• **YOUR OBJECTIVE**
Convert the stretch from the line containing "You are a computer-use agent. Screen" through the line containing "pos(213,527)" into a two-column CSV with columns text and answer. Give one line per row, and put each value in its own quoted field with line breaks replaced by spaces.

______

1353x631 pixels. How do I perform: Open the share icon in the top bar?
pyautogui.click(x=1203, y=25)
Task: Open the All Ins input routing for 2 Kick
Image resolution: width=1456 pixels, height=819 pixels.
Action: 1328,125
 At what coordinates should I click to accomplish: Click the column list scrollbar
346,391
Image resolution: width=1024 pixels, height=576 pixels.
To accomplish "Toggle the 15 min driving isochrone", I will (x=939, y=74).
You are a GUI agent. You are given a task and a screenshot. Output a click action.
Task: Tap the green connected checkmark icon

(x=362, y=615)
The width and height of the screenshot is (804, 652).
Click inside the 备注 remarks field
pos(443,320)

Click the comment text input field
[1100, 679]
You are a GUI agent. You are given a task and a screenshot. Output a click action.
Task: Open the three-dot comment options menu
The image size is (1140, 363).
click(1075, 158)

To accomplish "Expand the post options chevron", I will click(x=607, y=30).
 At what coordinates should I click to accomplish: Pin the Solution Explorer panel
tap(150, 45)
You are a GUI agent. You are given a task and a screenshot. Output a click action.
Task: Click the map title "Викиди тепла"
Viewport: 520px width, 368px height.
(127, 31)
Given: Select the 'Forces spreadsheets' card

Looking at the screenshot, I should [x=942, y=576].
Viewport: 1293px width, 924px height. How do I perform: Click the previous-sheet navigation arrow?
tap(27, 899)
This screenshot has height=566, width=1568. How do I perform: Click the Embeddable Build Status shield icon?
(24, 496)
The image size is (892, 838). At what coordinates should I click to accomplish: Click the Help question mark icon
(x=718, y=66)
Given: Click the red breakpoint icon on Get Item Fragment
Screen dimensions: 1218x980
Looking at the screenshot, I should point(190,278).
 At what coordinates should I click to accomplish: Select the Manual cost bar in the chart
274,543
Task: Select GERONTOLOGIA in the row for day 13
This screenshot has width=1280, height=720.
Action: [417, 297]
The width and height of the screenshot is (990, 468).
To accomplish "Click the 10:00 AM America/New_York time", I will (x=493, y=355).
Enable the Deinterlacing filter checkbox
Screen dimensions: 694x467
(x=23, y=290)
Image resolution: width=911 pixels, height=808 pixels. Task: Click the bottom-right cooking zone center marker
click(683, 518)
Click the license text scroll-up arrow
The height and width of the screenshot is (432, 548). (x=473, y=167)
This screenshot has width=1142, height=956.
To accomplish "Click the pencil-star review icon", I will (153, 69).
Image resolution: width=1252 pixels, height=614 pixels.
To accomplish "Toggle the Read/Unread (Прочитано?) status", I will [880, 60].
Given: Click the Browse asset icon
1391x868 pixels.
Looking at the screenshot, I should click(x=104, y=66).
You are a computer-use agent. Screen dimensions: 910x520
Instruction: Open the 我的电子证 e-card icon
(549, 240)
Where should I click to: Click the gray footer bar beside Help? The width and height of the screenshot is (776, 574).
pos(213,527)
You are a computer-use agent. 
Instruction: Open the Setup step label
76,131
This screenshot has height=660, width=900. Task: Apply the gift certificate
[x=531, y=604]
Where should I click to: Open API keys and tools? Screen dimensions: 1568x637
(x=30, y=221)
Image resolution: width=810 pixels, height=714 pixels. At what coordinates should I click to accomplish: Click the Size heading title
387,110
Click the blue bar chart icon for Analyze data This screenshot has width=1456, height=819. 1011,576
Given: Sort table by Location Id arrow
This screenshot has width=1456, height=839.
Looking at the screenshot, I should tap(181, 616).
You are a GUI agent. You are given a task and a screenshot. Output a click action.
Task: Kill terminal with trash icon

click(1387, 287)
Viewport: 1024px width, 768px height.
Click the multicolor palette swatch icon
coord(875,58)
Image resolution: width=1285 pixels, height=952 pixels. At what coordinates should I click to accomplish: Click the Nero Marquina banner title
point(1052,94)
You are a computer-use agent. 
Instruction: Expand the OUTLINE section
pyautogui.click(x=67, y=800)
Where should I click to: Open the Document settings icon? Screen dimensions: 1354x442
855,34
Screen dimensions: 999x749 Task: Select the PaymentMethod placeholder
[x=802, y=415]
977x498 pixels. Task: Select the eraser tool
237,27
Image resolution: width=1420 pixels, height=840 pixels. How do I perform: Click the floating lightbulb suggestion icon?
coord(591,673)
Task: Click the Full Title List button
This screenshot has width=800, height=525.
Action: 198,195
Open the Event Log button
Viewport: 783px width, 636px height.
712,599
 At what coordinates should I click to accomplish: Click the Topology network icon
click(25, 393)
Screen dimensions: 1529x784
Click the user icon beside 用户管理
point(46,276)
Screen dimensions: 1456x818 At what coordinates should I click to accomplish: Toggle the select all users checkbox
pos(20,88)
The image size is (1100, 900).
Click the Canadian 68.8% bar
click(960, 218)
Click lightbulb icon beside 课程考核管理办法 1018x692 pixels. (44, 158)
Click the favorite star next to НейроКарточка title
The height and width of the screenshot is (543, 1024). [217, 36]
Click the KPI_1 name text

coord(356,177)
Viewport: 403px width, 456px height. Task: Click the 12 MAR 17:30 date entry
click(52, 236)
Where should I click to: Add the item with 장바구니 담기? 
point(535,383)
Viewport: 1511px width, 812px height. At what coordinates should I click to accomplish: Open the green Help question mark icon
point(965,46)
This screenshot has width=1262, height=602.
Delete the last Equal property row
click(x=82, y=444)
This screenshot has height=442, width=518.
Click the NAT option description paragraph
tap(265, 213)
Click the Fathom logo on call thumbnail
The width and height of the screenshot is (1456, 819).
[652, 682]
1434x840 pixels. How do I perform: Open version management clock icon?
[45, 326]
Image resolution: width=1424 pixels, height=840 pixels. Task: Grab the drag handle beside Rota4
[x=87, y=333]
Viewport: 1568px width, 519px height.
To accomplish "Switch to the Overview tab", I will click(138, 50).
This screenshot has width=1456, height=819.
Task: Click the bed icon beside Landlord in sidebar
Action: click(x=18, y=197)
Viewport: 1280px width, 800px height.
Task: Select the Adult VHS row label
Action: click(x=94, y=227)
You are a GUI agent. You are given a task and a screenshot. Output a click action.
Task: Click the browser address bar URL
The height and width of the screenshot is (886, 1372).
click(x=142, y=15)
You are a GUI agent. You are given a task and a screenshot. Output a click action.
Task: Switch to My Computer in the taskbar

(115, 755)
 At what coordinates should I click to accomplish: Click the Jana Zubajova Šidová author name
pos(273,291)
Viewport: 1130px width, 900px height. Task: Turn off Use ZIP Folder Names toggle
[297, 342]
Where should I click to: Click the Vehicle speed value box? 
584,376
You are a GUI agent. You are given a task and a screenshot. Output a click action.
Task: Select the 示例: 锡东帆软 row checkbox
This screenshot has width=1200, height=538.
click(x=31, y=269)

______

• **PROBLEM SOLUTION**
text,answer
"You are a computer-use agent. Screen dimensions: 910x520 Instruction: Open the 我的电子证 e-card icon","(549, 240)"
"Where should I click to: Click the gray footer bar beside Help? The width and height of the screenshot is (776, 574).","pos(213,527)"